WHAT IS NEEDED
All the data that follows should be repeated exactly, without a single picture.

[Records from a dataset]
┏━━
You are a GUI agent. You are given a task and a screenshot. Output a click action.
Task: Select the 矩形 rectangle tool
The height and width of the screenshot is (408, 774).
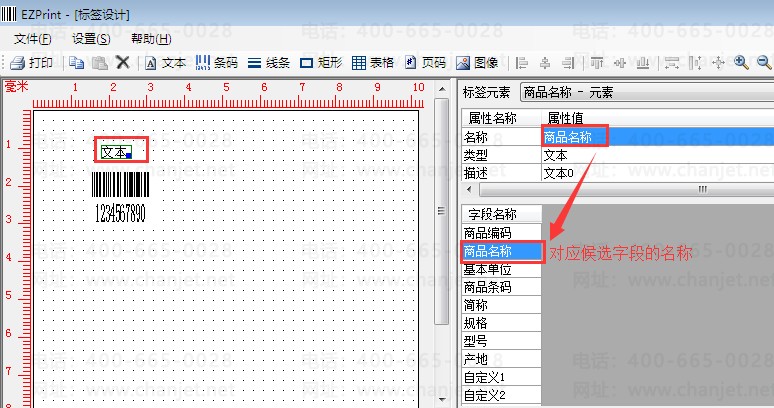(321, 62)
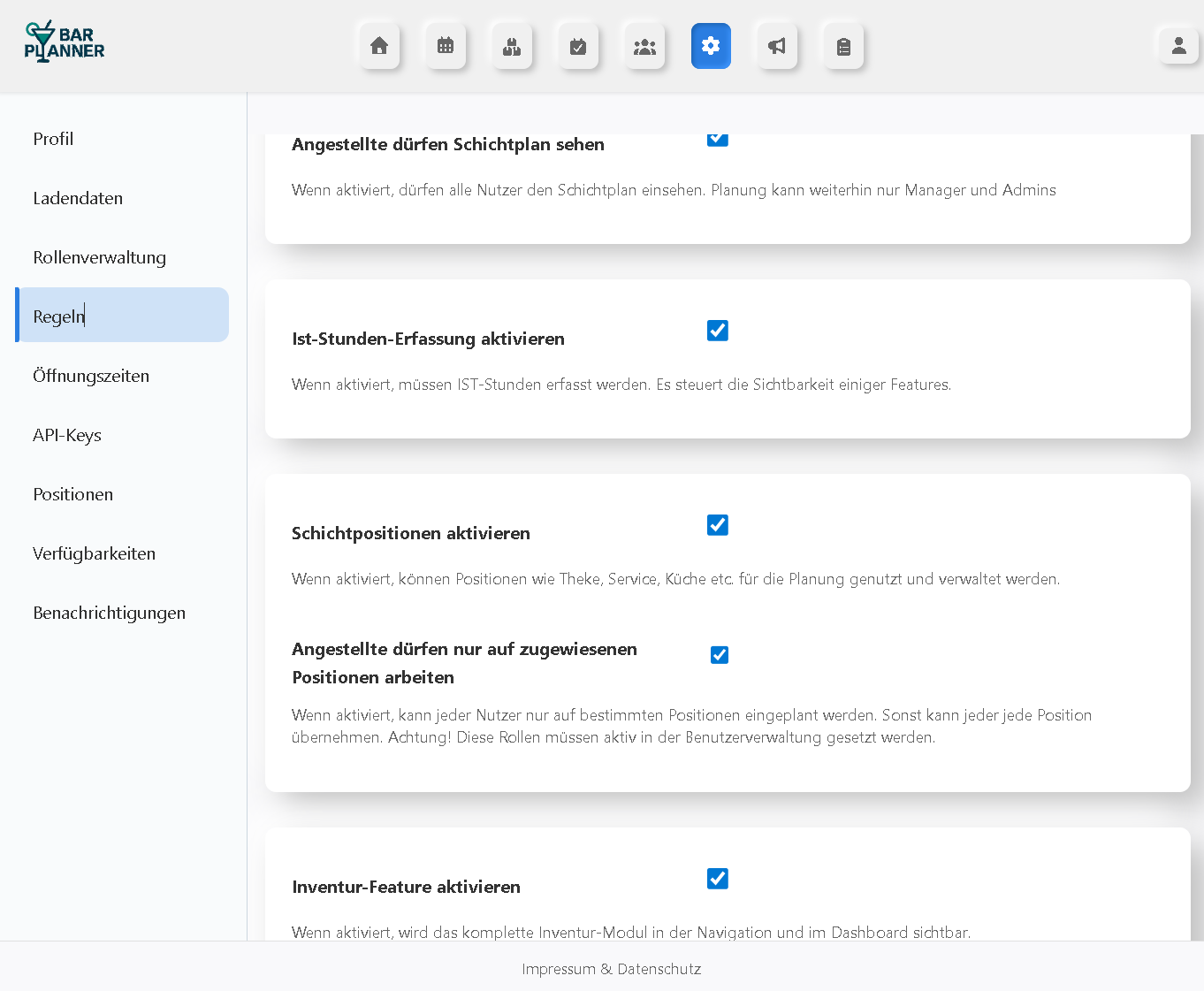Viewport: 1204px width, 991px height.
Task: Open the calendar grid icon
Action: pyautogui.click(x=446, y=46)
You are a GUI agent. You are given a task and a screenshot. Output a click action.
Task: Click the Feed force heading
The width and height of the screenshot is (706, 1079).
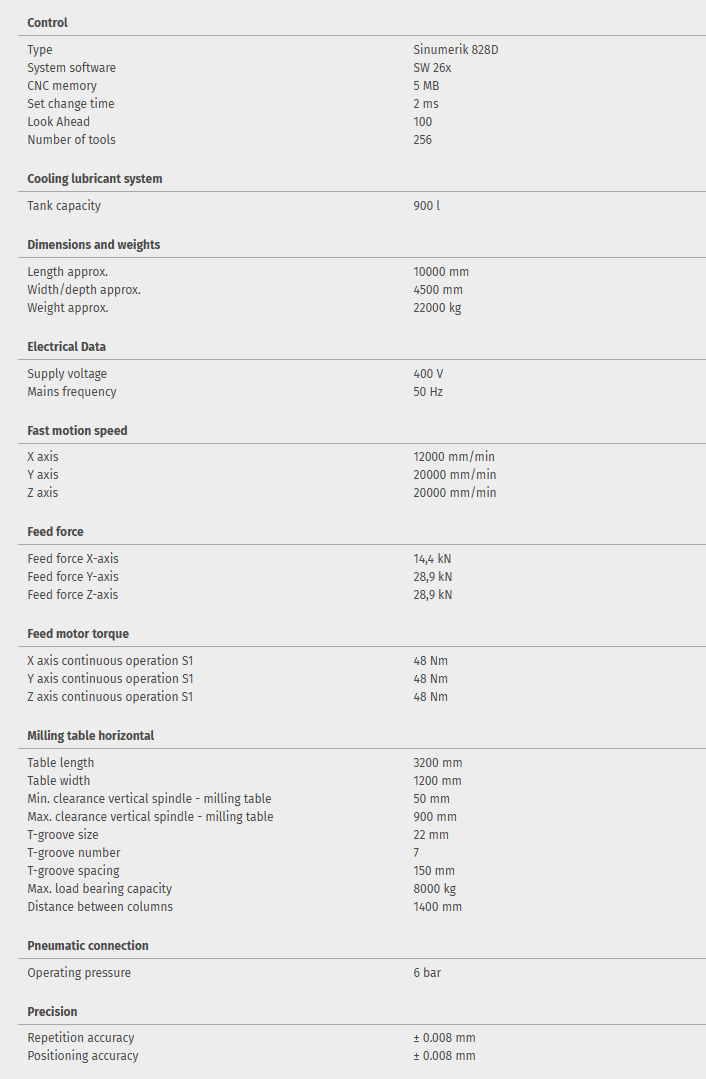[x=55, y=532]
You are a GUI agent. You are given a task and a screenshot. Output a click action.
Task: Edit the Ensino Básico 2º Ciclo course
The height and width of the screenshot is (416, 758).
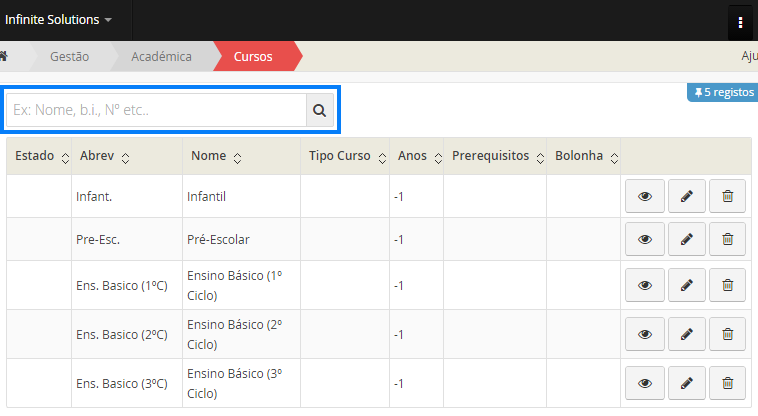(686, 334)
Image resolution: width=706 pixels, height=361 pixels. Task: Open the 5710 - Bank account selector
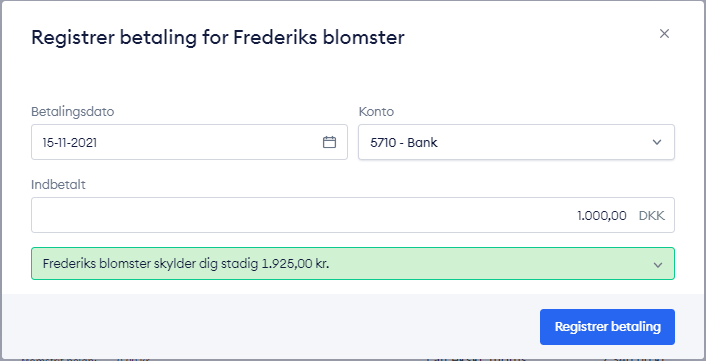[x=516, y=142]
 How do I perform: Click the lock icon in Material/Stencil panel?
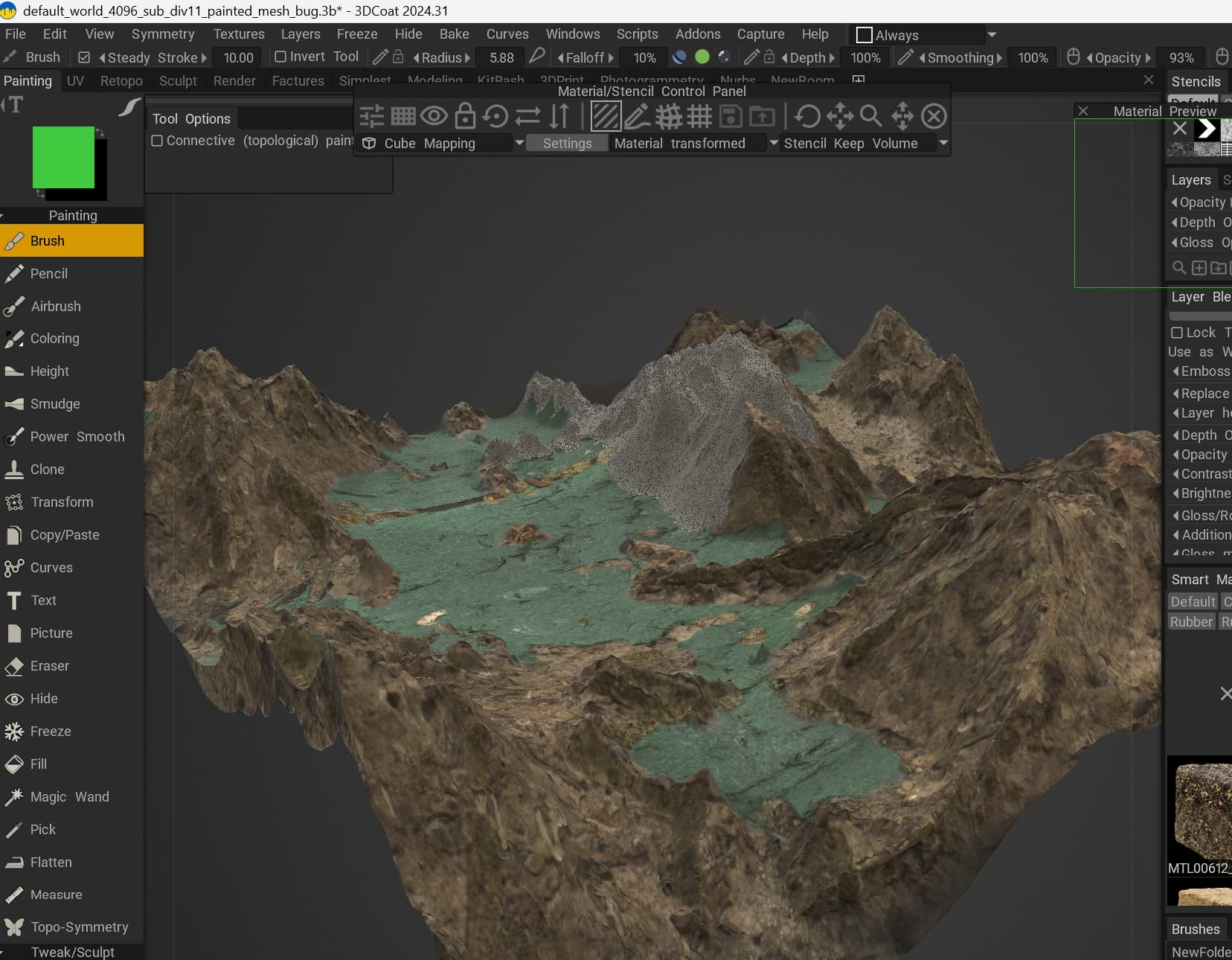pos(465,116)
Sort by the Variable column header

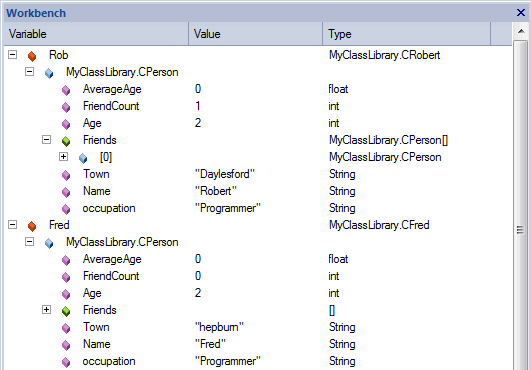[x=96, y=34]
┗━━
SOLUTION
You are a GUI agent. You are given a task and a screenshot. Output a click action.
Task: Select the 矩形 rectangle tool
The height and width of the screenshot is (408, 774).
(321, 62)
Viewport: 1204px width, 991px height.
Task: Open the calendar grid icon
Action: pyautogui.click(x=446, y=46)
You are a GUI agent. You are given a task and a screenshot. Output a click action.
Task: Click the Feed force heading
The width and height of the screenshot is (706, 1079).
[x=55, y=532]
You are a GUI agent. You are given a task and a screenshot. Output a click action.
Task: Edit the Ensino Básico 2º Ciclo course
The height and width of the screenshot is (416, 758).
(686, 334)
Image resolution: width=706 pixels, height=361 pixels. Task: Open the 5710 - Bank account selector
[x=516, y=142]
 How do I perform: Click the lock icon in Material/Stencil panel?
pos(465,116)
Sort by the Variable column header

[x=96, y=34]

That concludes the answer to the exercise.